# Teks Bacaan
((

Daya Tarik Konsep Beli Sekarang Bayar Nanti Memicu Pergerakan Perbankan di Indonesia
Dengan neraca yang lebih dalam, bank memiliki sumber daya untuk mengembangkan produk BNPL tetapi itu tidak menjamin replikasi inovasi tekfin
“Beli sekarang, bayar nanti” (BNPL) menjadi salah satu jenis produk fintech yang paling populer di Indonesia saat ini. Seperti namanya, BNPL memungkinkan pelanggan untuk melakukan pembelian dan melakukan pembayaran sebagian dari waktu ke waktu hingga lunas. BNPL kian mendapat momentum di Indonesia selama dua tahun terakhir sebagai bagian dari sektor e-commerce dan fintech yang semakin matang. Pemain utama di sektor ini antara lain Kredivo, Akulaku, Traveloka PayLater, GoPay, Ovo, dan ShopeePay.
Tahun lalu, 55% pengguna e-commerce baru memilih untuk menggunakan opsi BNPL ketika mereka melakukan pembelian di platform e-commerce, menurut survei oleh Kredivo dan Katadata Insights Center. Survei tersebut diambil dari 10 juta transaksi di enam platform e-commerce yang dilakukan antara Januari dan Desember 2020. Secara keseluruhan, 41% konsumen mengatakan mereka menggunakan BNPL untuk mengendalikan arus kas bulanan mereka.
Tak mau kalah, berbagai lembaga keuangan konvensional memasuki segmen ini dengan menggandeng penyedia fintech dan BNPL. Misalnya, Traveloka bersanding dengan pemberi pinjaman milik negara BRI dan Mandiri masing-masing pada tahun 2019 dan 2020, untuk penawaran BNPL mereka.

))

# Cuplikan Kumpulan Data
((

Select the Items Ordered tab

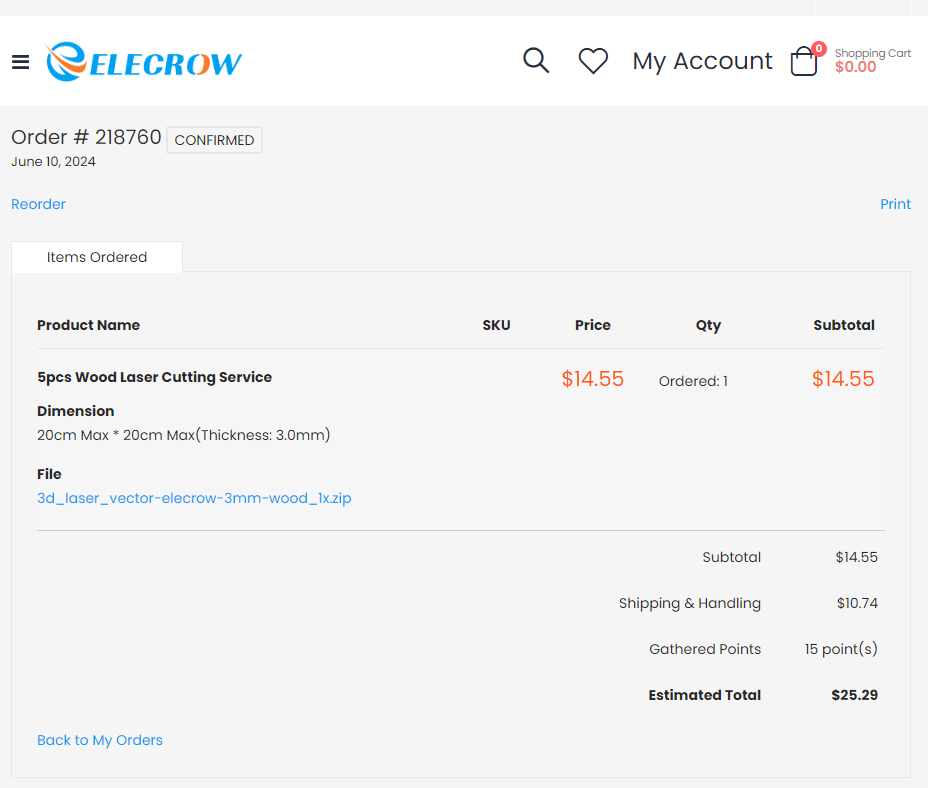[x=97, y=257]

))

# Tugas yang Dikerjakan
a) Salin kembali bagian teks tentang BNPL di Indonesia mulai dari "Tahun lalu, 55%" sampai dengan "penawaran BNPL mereka.", lalu ganti "konsumen" dengan "pembeli".
b) Alihkan kalimat dari teks tentang BNPL di Indonesia ini ke dalam bahasa Inggris: "Survei tersebut diambil dari 10 juta transaksi di enam platform e-commerce yang dilakukan antara Januari dan Desember 2020."

# Hasil Pengerjaan Tugas
a)
Tahun lalu, 55% pengguna e-commerce baru memilih untuk menggunakan opsi BNPL ketika mereka melakukan pembelian di platform e-commerce, menurut survei oleh Kredivo dan Katadata Insights Center. Survei tersebut diambil dari 10 juta transaksi di enam platform e-commerce yang dilakukan antara Januari dan Desember 2020. Secara keseluruhan, 41% pembeli mengatakan mereka menggunakan BNPL untuk mengendalikan arus kas bulanan mereka.
Tak mau kalah, berbagai lembaga keuangan konvensional memasuki segmen ini dengan menggandeng penyedia fintech dan BNPL. Misalnya, Traveloka bersanding dengan pemberi pinjaman milik negara BRI dan Mandiri masing-masing pada tahun 2019 dan 2020, untuk penawaran BNPL mereka.

b) The survey was drawn from 10 million transactions on six e-commerce platforms carried out between January and December 2020.